— Start Dataset rows —

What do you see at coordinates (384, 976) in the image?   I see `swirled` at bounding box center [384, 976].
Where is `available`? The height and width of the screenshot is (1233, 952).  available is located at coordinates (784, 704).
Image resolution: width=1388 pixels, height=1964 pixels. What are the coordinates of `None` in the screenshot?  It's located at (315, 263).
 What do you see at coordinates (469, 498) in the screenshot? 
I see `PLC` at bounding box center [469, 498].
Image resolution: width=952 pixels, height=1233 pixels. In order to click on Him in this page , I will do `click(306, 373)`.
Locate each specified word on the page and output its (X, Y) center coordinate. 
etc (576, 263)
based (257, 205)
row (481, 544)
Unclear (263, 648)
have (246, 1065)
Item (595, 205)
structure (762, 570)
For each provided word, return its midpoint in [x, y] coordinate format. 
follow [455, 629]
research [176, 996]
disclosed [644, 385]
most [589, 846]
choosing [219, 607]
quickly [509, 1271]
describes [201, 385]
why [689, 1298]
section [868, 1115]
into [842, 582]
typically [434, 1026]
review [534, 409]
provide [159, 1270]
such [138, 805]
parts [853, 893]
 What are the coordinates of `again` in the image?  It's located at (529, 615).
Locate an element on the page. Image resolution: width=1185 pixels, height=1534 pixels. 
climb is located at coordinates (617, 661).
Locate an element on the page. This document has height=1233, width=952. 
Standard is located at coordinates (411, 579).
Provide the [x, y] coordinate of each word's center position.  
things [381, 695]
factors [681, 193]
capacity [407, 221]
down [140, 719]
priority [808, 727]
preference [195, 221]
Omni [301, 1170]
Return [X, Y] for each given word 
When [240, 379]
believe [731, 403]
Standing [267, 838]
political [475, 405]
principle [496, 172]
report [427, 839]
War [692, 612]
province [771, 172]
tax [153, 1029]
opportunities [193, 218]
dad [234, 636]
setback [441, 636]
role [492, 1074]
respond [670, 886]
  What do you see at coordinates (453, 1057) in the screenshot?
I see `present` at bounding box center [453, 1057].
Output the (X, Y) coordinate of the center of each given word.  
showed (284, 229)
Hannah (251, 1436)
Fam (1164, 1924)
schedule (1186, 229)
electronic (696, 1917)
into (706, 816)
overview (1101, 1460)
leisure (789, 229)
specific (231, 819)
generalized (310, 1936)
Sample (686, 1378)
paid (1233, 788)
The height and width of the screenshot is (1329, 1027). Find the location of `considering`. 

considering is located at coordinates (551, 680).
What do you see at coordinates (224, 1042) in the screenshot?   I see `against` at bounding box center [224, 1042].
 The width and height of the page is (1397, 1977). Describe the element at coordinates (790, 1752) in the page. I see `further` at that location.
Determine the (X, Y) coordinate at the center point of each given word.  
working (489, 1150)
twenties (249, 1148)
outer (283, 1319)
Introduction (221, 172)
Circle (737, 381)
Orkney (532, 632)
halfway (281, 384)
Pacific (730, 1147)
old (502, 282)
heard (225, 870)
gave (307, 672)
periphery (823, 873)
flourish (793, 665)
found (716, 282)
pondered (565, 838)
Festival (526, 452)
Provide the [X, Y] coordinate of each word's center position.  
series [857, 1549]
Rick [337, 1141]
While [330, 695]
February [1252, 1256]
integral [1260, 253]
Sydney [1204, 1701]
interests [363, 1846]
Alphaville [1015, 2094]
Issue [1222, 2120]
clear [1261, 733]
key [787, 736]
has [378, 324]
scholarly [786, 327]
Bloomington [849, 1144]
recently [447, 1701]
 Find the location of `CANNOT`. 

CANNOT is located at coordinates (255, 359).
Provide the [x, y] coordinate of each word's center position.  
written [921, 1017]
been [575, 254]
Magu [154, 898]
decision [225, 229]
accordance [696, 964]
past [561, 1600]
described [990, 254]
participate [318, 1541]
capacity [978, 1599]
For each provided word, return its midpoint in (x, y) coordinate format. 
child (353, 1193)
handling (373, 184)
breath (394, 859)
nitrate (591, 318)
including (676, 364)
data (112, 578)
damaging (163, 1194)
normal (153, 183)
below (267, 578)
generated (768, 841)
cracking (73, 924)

— End Dataset rows —

## Given instruction
Swap each "coordinate format" in the listing above for "coordinate notation" and write out the whole listing again with nothing else changed.

## The response
What do you see at coordinates (384, 976) in the image?   I see `swirled` at bounding box center [384, 976].
Where is `available`? The height and width of the screenshot is (1233, 952).  available is located at coordinates (784, 704).
Image resolution: width=1388 pixels, height=1964 pixels. What are the coordinates of `None` in the screenshot?  It's located at (315, 263).
 What do you see at coordinates (469, 498) in the screenshot? 
I see `PLC` at bounding box center [469, 498].
Image resolution: width=952 pixels, height=1233 pixels. In order to click on Him in this page , I will do `click(306, 373)`.
Locate each specified word on the page and output its (X, Y) center coordinate. 
etc (576, 263)
based (257, 205)
row (481, 544)
Unclear (263, 648)
have (246, 1065)
Item (595, 205)
structure (762, 570)
For each provided word, return its midpoint in [x, y] coordinate notation. 
follow [455, 629]
research [176, 996]
disclosed [644, 385]
most [589, 846]
choosing [219, 607]
quickly [509, 1271]
describes [201, 385]
why [689, 1298]
section [868, 1115]
into [842, 582]
typically [434, 1026]
review [534, 409]
provide [159, 1270]
such [138, 805]
parts [853, 893]
 What are the coordinates of `again` in the image?  It's located at (529, 615).
Locate an element on the page. Image resolution: width=1185 pixels, height=1534 pixels. 
climb is located at coordinates (617, 661).
Locate an element on the page. This document has height=1233, width=952. 
Standard is located at coordinates (411, 579).
Provide the [x, y] coordinate of each word's center position.  
things [381, 695]
factors [681, 193]
capacity [407, 221]
down [140, 719]
priority [808, 727]
preference [195, 221]
Omni [301, 1170]
Return [X, Y] for each given word 
When [240, 379]
believe [731, 403]
Standing [267, 838]
political [475, 405]
principle [496, 172]
report [427, 839]
War [692, 612]
province [771, 172]
tax [153, 1029]
opportunities [193, 218]
dad [234, 636]
setback [441, 636]
role [492, 1074]
respond [670, 886]
  What do you see at coordinates (453, 1057) in the screenshot?
I see `present` at bounding box center [453, 1057].
Output the (X, Y) coordinate of the center of each given word.  
showed (284, 229)
Hannah (251, 1436)
Fam (1164, 1924)
schedule (1186, 229)
electronic (696, 1917)
into (706, 816)
overview (1101, 1460)
leisure (789, 229)
specific (231, 819)
generalized (310, 1936)
Sample (686, 1378)
paid (1233, 788)
The height and width of the screenshot is (1329, 1027). Find the location of `considering`. 

considering is located at coordinates (551, 680).
What do you see at coordinates (224, 1042) in the screenshot?   I see `against` at bounding box center [224, 1042].
 The width and height of the page is (1397, 1977). Describe the element at coordinates (790, 1752) in the page. I see `further` at that location.
Determine the (X, Y) coordinate at the center point of each given word.  
working (489, 1150)
twenties (249, 1148)
outer (283, 1319)
Introduction (221, 172)
Circle (737, 381)
Orkney (532, 632)
halfway (281, 384)
Pacific (730, 1147)
old (502, 282)
heard (225, 870)
gave (307, 672)
periphery (823, 873)
flourish (793, 665)
found (716, 282)
pondered (565, 838)
Festival (526, 452)
Provide the [X, Y] coordinate of each word's center position.  
series [857, 1549]
Rick [337, 1141]
While [330, 695]
February [1252, 1256]
integral [1260, 253]
Sydney [1204, 1701]
interests [363, 1846]
Alphaville [1015, 2094]
Issue [1222, 2120]
clear [1261, 733]
key [787, 736]
has [378, 324]
scholarly [786, 327]
Bloomington [849, 1144]
recently [447, 1701]
 Find the location of `CANNOT`. 

CANNOT is located at coordinates (255, 359).
Provide the [x, y] coordinate of each word's center position.  
written [921, 1017]
been [575, 254]
Magu [154, 898]
decision [225, 229]
accordance [696, 964]
past [561, 1600]
described [990, 254]
participate [318, 1541]
capacity [978, 1599]
For each provided word, return its midpoint in (x, y) coordinate notation. 
child (353, 1193)
handling (373, 184)
breath (394, 859)
nitrate (591, 318)
including (676, 364)
data (112, 578)
damaging (163, 1194)
normal (153, 183)
below (267, 578)
generated (768, 841)
cracking (73, 924)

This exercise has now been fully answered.